Según opina la doctora Emma Gil,
el producto debe ser indicado y aplicado por un especialista.
Esta suerte de "pegamento" para piel y mucosas
ha obtenido importantes reconocimientos, entre ellos Premio
Relevante del Fórum Nacional de Ciencia y Técnica en 1997,
Premio Anual de Invención Tecnológica en el 2002 y Premio
Anual de Salud en el 2004.
Sin embargo, su generalización ha transitado por
un largo y tortuoso camino debido a que, como sucede con otros
centros de investigación pertenecientes a las universidades,
BIOMAT carece de la infraestructura necesaria y de un
presupuesto destinado a la producción en gran escala.

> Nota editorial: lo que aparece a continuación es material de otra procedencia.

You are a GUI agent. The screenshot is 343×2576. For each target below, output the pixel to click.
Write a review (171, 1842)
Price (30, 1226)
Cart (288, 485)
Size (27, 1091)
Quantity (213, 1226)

El doctor Armando Mojaiber de la Peña, director
de Estomatología del MINSAP, explicó que teniendo en cuenta la
demostrada calidad del Tisuacryl y su alta demanda, este
propio organismo tomó la iniciativa de otorgar el monto
financiero mencionado con la finalidad de apoyar el reinicio
de la producción.
Así en el mes de octubre del 2008, el Centro de
Biomateriales entregó las primeras 2 000 ámpulas para entrenar
en su uso a especialistas en Medicina General Integral en los
servicios de urgencia de 16 policlínicos de la capital, y en
los de tres hospitales de las provincias de La Habana,
Matanzas y Pinar del Río.
Según precisó el doctor Mojaiber, el plan de
producción aprobado para este año es de 100 000 ámpulas, de
las cuales 20 000 se destinarán a Estomatología, 49 200 a los
servicios de urgencia en policlínicos y 30 800 a otras
especialidades, fundamentalmente cirugía de mínimo acceso.

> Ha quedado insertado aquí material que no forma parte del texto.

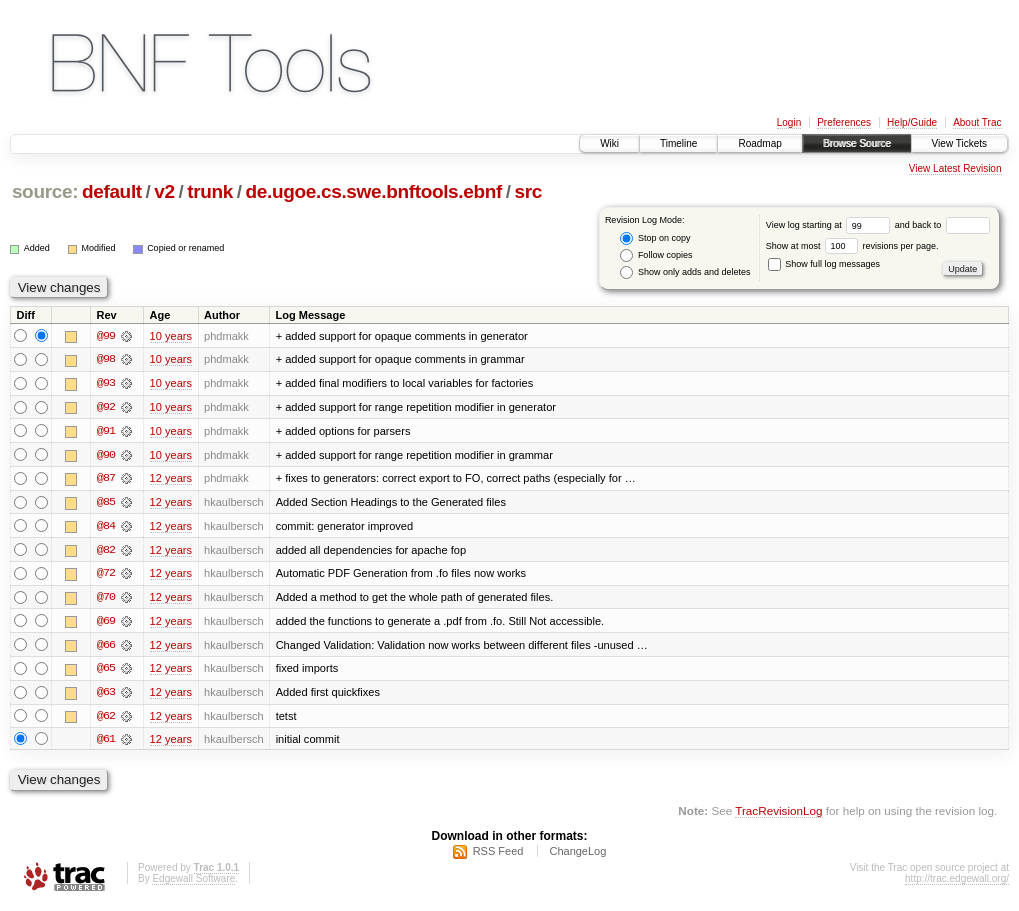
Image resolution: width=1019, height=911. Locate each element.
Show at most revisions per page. (852, 246)
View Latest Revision (955, 168)
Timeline (678, 143)
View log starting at (830, 225)
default (112, 191)
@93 (106, 384)
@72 (106, 576)
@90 (106, 456)
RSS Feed (498, 857)
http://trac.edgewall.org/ (957, 884)
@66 (106, 648)
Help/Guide (912, 122)
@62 (106, 720)
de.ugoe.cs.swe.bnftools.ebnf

Ya en abril, indicó, recibimos un lote de 5 000
unidades que comenzaron a distribuirse en los servicios de
Estomatología de 18 clínicas y 12 policlínicos, la Facultad de
Estomatología, y en los de Cirugía Maxilofacial de seis
hospitales, de la capital.
La doctora Emma Gil Ojeda, funcionaria de la
dirección de Estomatología del MINSAP, aseguró que las
investigaciones y ensayos clínicos hechos con el Tisuacryl,
avalan extender su empleo de manera paulatina a los lugares
donde en verdad sea necesario.
Realmente es muy solicitado por los
especialistas y compite en calidad con los sellantes de
heridas existentes en el mercado, aunque siempre debe ser
indicado y aplicado por un profesional, acotó.
¿Será posible asegurar el suministro estable del
Tisuacryl?
Mientras la capacidad productiva del Centro de
Biomateriales no crezca y existan mejores condiciones en
equipamiento y logística, resultará muy difícil cumplir con
las 100 000 ámpulas previstas en el 2009. Incluso, los baches
en su disponibilidad pueden repetirse.
De acuerdo con la opinión de los dos
entrevistados, habrá que decidir si se hace una transferencia
de tecnología para otro centro que tenga todas las
posibilidades de producirlo, o BIOMAT recibe los recursos
materiales y financieros requeridos.
Además de su favorable impacto en el plano de la
salud, no puede perderse de vista el lado económico, pues un
ámpula de similar producto en el mercado internacional cuesta
alrededor de 40 dólares.
En tiempos de crisis mundial y otros complejos
problemas globales, urge encontrar el mecanismo que posibilite
aplicar con la debida celeridad y eficacia el enorme cúmulo de
resultados científicos desarrollados en el país.
Para los investigadores nada reconforta más que
sus creaciones reciban el premio de la generalización y
aporten a la sociedad los beneficios esperados.